* [EXCERPTED DATA]
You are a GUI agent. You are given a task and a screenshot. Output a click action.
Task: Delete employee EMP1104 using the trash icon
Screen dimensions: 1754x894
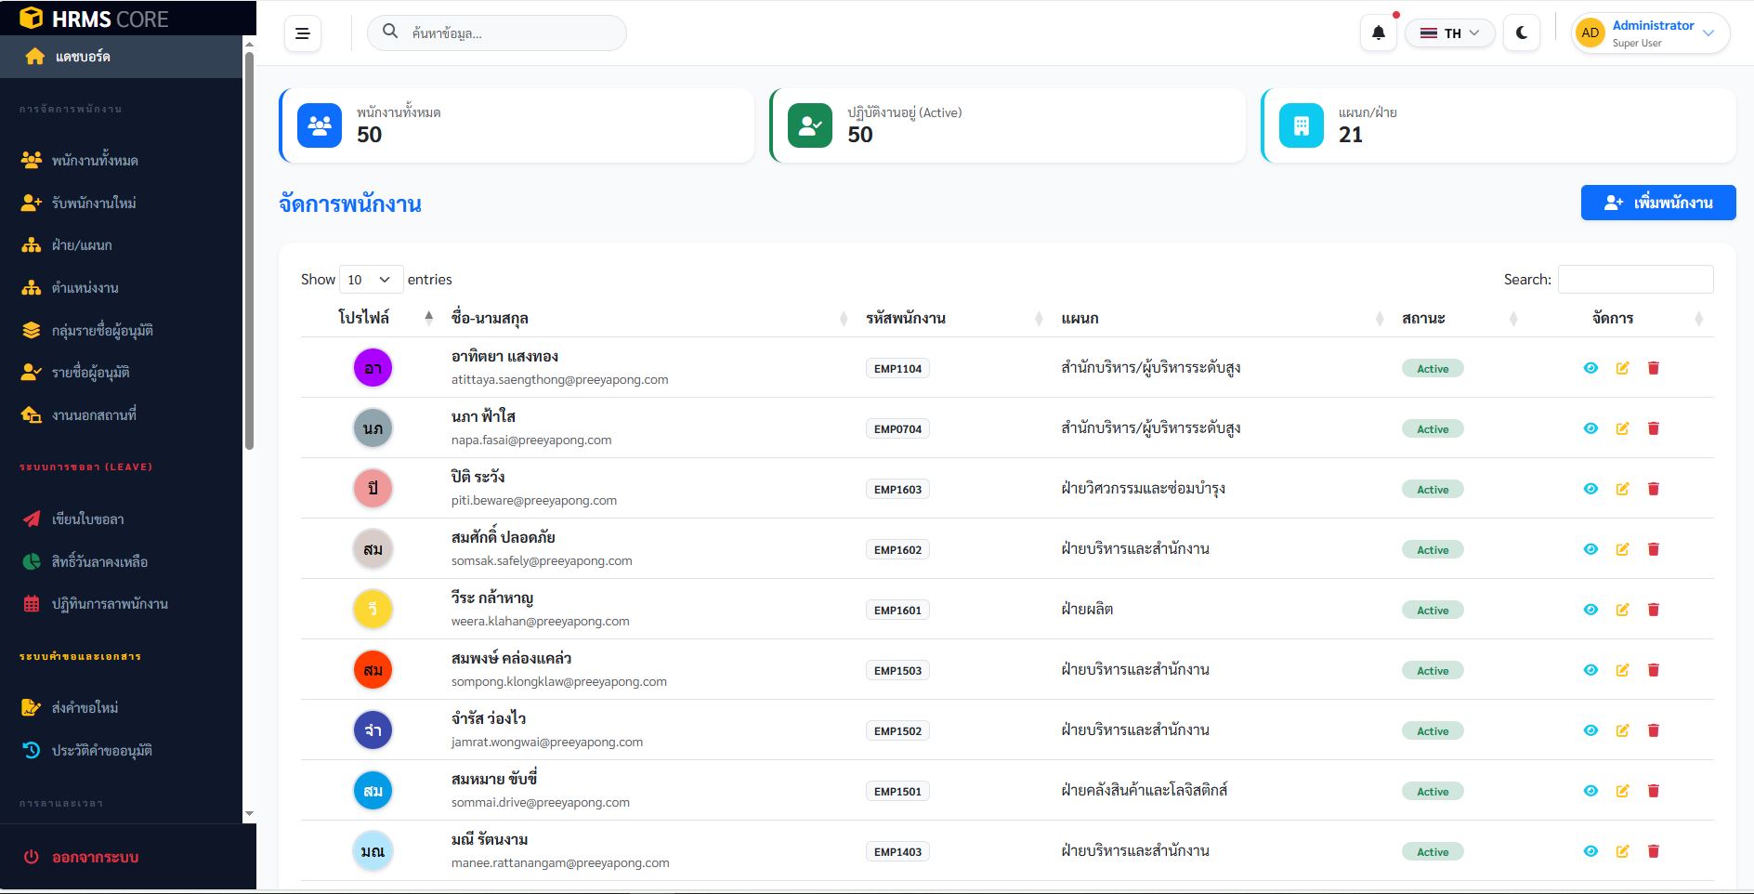pyautogui.click(x=1653, y=368)
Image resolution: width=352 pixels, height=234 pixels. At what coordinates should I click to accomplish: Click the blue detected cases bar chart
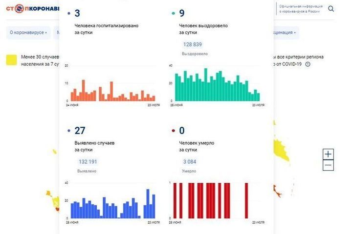point(112,205)
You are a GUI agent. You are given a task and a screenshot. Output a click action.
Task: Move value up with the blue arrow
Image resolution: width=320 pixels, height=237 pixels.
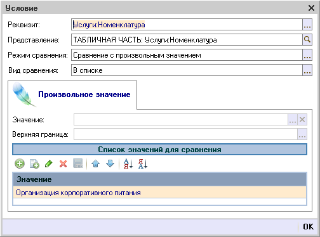96,163
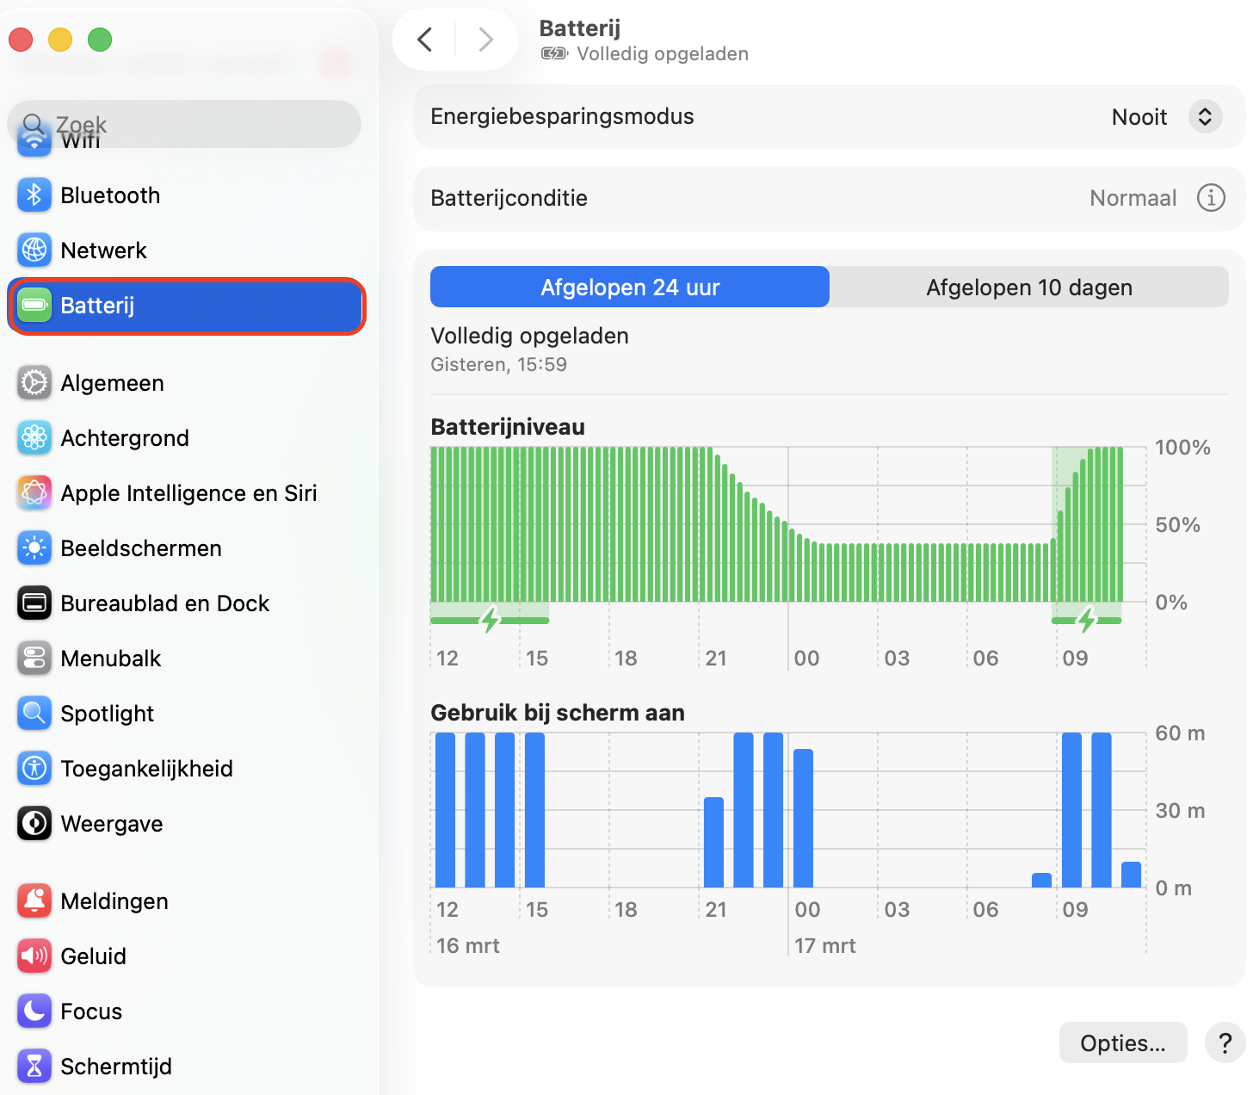Open Meldingen settings in sidebar
This screenshot has width=1253, height=1095.
tap(114, 901)
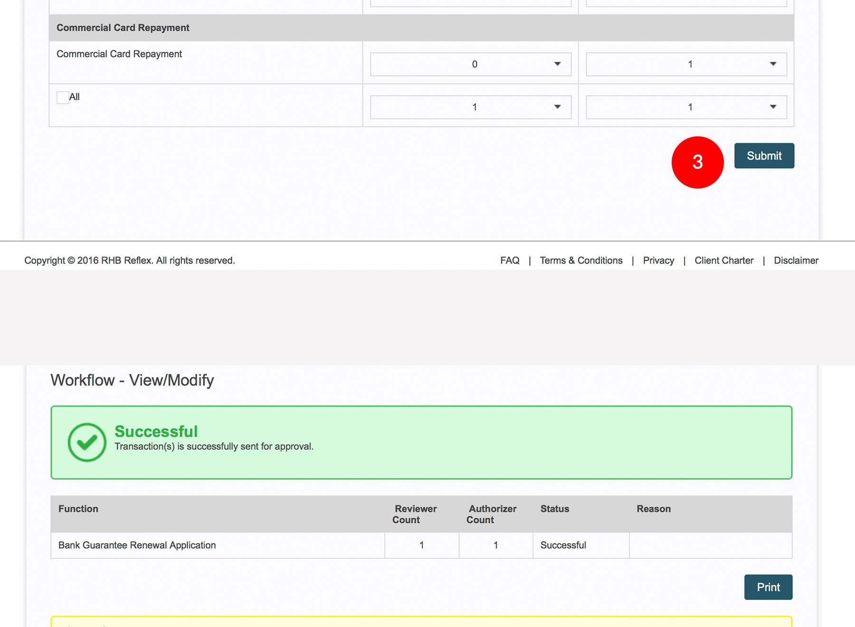
Task: Click the red step 3 marker
Action: (697, 162)
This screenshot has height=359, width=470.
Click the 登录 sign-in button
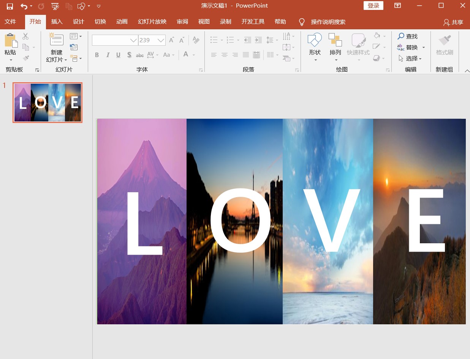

* [YOUR OBJECTIVE] Each line from the one containing "Image resolution: width=320" through the last line of the listing must be copied exactly, and the pictures must not be.

* [ANSWER TO THE PROBLEM]
Image resolution: width=320 pixels, height=237 pixels.
96,163
Open Meldingen settings in sidebar
This screenshot has width=1253, height=1095.
tap(114, 901)
Task: Click the red step 3 marker
Action: (697, 162)
This screenshot has height=359, width=470.
Click the 登录 sign-in button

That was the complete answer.